Can London Transport break even? It's questionable, but Alan Millar suggests a mix of economies to.alleviate the position, while returning to first principles

THE GREATER London Council's socialist vision for a great new London came crashing around its ears in the week before Christmas. Against the expectations of many, the House of Lords ruled that its rates-subsidised cheap fares policy was illegal. But the end of that strategy need not necessarily mean the end of efficient public transport in the nation's capital.

While the Law Lords have shown up the 1969 Transport (London) Act to be a weakly worded document, their interpretation that London Transport should budget to balance its books begs as many questions as it answers.

If that means that the organisation should be run along purely commercial lines, then that is something which it has not done at least since the 1960s, and it most certainly is not something which the Labour Government which framed the 1969 Act had any intention of doing.

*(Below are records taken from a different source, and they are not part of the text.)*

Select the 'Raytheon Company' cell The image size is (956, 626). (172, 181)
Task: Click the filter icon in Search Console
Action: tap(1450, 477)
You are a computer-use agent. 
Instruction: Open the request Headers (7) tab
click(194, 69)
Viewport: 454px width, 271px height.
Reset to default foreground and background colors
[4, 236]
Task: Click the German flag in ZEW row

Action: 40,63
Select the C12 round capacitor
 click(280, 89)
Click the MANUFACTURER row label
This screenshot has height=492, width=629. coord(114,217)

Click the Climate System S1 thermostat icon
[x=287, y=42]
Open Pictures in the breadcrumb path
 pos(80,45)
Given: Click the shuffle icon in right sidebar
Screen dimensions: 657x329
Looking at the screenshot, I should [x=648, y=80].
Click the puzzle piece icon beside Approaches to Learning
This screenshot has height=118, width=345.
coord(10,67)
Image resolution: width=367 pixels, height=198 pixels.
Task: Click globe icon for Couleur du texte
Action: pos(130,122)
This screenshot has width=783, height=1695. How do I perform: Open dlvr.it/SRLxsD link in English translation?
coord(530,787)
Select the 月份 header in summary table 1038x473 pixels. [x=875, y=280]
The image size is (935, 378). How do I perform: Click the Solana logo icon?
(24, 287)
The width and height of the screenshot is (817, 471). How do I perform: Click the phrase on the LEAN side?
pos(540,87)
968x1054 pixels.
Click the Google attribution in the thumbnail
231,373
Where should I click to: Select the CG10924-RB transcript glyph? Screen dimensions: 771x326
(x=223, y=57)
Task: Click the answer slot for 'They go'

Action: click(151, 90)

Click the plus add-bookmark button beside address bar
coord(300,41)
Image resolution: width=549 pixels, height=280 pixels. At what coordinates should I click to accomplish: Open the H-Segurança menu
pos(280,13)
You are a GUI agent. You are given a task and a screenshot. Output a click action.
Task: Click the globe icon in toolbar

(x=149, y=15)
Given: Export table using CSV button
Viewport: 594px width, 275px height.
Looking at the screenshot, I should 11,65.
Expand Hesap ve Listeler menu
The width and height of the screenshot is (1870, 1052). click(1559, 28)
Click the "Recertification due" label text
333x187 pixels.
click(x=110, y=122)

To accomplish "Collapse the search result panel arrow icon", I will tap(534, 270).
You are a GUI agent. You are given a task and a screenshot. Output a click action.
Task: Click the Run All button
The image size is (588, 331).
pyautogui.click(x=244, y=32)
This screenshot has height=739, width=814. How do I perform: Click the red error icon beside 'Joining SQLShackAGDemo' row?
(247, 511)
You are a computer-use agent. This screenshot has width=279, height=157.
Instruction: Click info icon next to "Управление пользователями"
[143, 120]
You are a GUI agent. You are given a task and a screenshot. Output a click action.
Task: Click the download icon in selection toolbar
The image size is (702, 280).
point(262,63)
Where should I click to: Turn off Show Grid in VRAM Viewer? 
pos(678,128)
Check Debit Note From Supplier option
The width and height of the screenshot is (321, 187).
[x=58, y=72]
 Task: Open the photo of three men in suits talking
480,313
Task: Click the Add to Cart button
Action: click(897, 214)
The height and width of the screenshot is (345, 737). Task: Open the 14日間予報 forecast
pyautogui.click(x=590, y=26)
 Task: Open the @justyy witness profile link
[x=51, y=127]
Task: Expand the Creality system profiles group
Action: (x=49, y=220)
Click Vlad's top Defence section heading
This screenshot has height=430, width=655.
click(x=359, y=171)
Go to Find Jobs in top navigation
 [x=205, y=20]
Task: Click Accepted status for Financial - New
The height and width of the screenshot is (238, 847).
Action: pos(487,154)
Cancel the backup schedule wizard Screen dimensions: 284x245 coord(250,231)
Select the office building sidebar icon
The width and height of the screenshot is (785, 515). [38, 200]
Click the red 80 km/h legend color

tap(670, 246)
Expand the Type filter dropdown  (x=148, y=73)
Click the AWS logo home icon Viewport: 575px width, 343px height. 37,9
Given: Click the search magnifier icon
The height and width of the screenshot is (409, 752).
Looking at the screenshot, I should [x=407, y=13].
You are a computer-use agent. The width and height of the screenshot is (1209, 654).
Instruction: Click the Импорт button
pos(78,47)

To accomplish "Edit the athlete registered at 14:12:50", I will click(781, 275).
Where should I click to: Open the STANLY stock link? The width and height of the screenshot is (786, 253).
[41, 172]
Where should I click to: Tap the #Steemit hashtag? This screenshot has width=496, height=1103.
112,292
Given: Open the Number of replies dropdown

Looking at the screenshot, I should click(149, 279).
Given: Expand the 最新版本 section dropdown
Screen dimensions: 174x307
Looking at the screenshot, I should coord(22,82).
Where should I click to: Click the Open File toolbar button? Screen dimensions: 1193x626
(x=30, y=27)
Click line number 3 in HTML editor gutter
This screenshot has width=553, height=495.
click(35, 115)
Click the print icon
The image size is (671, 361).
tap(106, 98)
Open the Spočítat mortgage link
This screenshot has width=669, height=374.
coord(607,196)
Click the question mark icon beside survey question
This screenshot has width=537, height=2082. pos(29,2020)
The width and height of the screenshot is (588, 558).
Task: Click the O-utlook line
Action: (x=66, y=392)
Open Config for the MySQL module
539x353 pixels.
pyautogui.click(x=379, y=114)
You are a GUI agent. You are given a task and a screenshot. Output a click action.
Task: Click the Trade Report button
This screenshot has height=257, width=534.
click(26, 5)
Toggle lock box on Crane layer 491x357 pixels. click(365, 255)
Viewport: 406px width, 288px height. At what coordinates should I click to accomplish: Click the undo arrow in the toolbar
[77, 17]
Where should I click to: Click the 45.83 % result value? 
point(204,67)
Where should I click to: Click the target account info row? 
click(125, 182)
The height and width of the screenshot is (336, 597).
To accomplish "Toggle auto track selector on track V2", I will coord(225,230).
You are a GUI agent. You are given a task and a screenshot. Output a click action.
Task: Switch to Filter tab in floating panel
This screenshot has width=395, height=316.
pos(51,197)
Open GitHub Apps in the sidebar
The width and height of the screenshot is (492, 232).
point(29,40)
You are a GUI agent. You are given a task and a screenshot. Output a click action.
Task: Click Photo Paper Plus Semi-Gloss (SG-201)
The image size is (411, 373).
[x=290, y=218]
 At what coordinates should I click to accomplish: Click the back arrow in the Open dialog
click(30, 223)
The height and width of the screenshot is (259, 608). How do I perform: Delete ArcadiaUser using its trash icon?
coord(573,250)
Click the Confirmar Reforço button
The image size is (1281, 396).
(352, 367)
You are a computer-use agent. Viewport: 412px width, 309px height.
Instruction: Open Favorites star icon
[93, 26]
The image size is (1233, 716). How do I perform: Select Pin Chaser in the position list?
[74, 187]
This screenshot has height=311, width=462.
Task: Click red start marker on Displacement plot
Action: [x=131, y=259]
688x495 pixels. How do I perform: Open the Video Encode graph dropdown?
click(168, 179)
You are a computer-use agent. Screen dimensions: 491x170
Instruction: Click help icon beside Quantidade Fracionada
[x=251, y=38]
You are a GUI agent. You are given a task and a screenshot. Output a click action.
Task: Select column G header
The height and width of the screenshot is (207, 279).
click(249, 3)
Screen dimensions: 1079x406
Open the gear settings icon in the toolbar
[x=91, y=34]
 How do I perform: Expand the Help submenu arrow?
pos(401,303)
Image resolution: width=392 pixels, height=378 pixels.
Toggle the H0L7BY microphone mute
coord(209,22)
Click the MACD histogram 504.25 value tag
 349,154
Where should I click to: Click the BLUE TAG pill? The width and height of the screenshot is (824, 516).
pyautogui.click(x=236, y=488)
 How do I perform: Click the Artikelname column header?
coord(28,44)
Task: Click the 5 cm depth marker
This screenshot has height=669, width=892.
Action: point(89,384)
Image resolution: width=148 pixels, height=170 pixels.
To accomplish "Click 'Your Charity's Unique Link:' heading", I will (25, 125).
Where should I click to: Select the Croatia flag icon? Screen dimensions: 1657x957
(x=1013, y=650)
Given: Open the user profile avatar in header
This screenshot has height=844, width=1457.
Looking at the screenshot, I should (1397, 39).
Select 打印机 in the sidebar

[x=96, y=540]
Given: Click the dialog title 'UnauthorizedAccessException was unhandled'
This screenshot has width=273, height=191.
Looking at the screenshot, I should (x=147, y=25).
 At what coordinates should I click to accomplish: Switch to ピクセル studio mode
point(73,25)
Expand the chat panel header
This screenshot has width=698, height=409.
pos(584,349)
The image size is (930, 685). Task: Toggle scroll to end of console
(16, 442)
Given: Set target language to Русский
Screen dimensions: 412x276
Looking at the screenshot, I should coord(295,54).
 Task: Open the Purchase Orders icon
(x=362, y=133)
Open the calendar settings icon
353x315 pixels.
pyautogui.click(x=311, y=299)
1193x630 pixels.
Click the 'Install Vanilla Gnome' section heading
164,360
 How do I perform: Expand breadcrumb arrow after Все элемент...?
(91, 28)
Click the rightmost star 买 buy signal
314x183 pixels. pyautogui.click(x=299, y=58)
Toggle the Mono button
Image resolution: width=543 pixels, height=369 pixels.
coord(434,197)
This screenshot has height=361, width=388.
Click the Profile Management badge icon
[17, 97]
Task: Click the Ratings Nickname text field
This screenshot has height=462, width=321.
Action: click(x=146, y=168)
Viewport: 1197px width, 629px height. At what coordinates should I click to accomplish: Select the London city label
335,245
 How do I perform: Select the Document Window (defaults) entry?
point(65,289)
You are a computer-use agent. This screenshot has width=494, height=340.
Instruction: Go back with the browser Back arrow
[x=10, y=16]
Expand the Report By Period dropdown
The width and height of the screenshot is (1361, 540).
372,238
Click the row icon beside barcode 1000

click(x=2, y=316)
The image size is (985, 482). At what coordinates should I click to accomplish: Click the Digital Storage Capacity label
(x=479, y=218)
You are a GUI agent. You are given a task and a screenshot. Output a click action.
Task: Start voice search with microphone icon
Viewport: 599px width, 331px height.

The GLC, which embarked upon an ambitious, and in many respects laudable policy of trying to improve the standard of London life by attracting more traffic on to public transport wants to rescue its aims from the wreckage. Transport committee chair Dave Wetzel told CM that he feels the Labour group's mandate is to provide a cheap and, therefore, attractive public transport system, and sees no reason why there should be any change from the plans embarked upon last May.

But his survival instinct has already turned him away from an earlier promise to go to prison rather than back down from cheap fares, and some of the less committed socialists on the council might back down anyway even if Mr Wetzel stood by his own principles.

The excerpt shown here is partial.